The study was published Nov. 17 in the International Journal of Environmental Research and Public Health. The research team was led by Brad Rodu, a professor of medicine at Louisville and an anti-smoking advocate.
The study was on data available in the 2013-14 federal Population Assessment of Tobacco and Health study, a project of the Food and Drug Administration and the National Institutes of Health.
“Federal officials have repeatedly claimed that there is no population evidence that e-cigarettes are helping smokers quit,” Rodu said.
Meanwhile, several studies, including one by the Royal College of Physicians, have claimed e-cigs and vaporizers are up to 95 percent less harmful than traditional cigarettes.
“Electronic cigarettes were the only aid producing a higher odds of (becoming) a former smoker than cold turkey,” according to the Louisville researchers.
The study evaluated 11,402 current and 4,919 former smokers. Of those individuals, 4,541 had tried to quit smoking in the previous 12 months before the study, with 839 being successful, or 18.5 percent.
For current and former smokers who used one or no quit methods, 1,522 current everyday and occasional smokers went cold turkey with 275 successfully quitting.
E-cigs were used by 459 current everyday and occasional smokers, including 128 who were able to quit.
Nicotine-replacement therapy (NRT) patches, gums and other products were used by 235 current everyday and occasional smokers, including by 42 who were able to quit.
Prescription drugs, such as Chantix, Wellbutrin, Zyban and their generic equivalents, were used by 74 current everyday and occasional smokers, including by 16 who were able to quit.
Researchers said they extrapolated the data to determine that e-cigarettes were used as a single quit method by 2.2 million smokers in 2013–2014, NRT by 1.47 million, prescription drugs by 418,000 and smokeless tobacco by 124,000.
Comparison of population estimates for e-cigarettes, smokeless tobacco, NRT and prescription drugs “are informative,” Rodu said.
“The first two are smoke-free tobacco products that are considered unacceptable as cigarette substitutes by government agencies and most American health authorities, while the latter two are universally promoted as safe and effective by the same.”
Researchers viewed e-cigs “as both a counter to the over-medicalization of smoking cessation, and as a necessary supplement for the persistent inadequacy of unassisted cessation.”
The study was released about four months after FDA Commissioner Dr. Scott Gottlieb called in July for a sweeping regulatory “road map” on tobacco and nicotine products.
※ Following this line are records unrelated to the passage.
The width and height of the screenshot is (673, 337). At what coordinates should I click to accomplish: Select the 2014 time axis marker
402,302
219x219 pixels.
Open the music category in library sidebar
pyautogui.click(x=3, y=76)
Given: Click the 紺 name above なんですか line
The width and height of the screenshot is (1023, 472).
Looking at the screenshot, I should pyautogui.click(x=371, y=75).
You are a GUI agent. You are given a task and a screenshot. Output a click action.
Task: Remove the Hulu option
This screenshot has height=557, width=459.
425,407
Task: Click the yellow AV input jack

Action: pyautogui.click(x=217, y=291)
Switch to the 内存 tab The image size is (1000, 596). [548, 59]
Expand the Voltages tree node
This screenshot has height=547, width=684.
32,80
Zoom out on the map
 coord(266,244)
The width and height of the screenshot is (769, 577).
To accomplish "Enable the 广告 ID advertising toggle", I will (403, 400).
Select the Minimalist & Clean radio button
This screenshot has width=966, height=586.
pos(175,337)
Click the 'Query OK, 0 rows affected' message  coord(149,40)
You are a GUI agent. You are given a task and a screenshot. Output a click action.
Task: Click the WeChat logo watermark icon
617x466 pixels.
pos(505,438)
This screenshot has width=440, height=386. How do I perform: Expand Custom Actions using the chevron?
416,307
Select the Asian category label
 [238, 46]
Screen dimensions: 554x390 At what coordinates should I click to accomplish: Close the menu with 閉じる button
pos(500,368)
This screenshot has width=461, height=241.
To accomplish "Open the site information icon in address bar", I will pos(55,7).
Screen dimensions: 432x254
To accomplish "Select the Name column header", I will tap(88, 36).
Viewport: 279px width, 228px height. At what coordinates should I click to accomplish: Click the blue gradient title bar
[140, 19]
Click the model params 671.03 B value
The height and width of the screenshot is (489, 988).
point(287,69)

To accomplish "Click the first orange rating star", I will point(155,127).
That included easing some regulations for product innovations, and extending the application deadline for FDA regulatory review for new products, such as e-cigs and vaporizers, from late 2018 to as far out as August 2022.
In August, researchers at Columbia University’s Mailman School of Public Health and the Rutgers School of Public Health determined that 52 percent of daily e-cig users in a study had quit smoking in the past five years, compared with just 28 percent of adults who had never tried e-cigs.
Researchers said it was one of the first studies “to reveal the patterns of cessation prevalence among e-cigarette users at a national level.”
In April, the Centers for Disease Control and Prevention released a 26-month study of 15,943 adult cigarette smokers. The goal was determining what may be the most effective ways of quitting smoking among 10 common methods.
When it came to a potential smoking-cessation device, substituting some cigarettes with e-cigs (35.3 percent) was used by a greater percentage of smokers than the nicotine patch or gum (25.4 percent) or other cessation aids approved by the FDA, the CDC said.
“I am sure there are people so committed to a quit-or-die approach that no amount or quality of research will make a difference,” said David Sweanor, an adjunct law professor at the University of Ottawa and the author of several e-cig studies.
“The real test is with consumers themselves. People can only make as good a decision as the information available to them allows, and as the information and available options get better, public health revolutions occur.”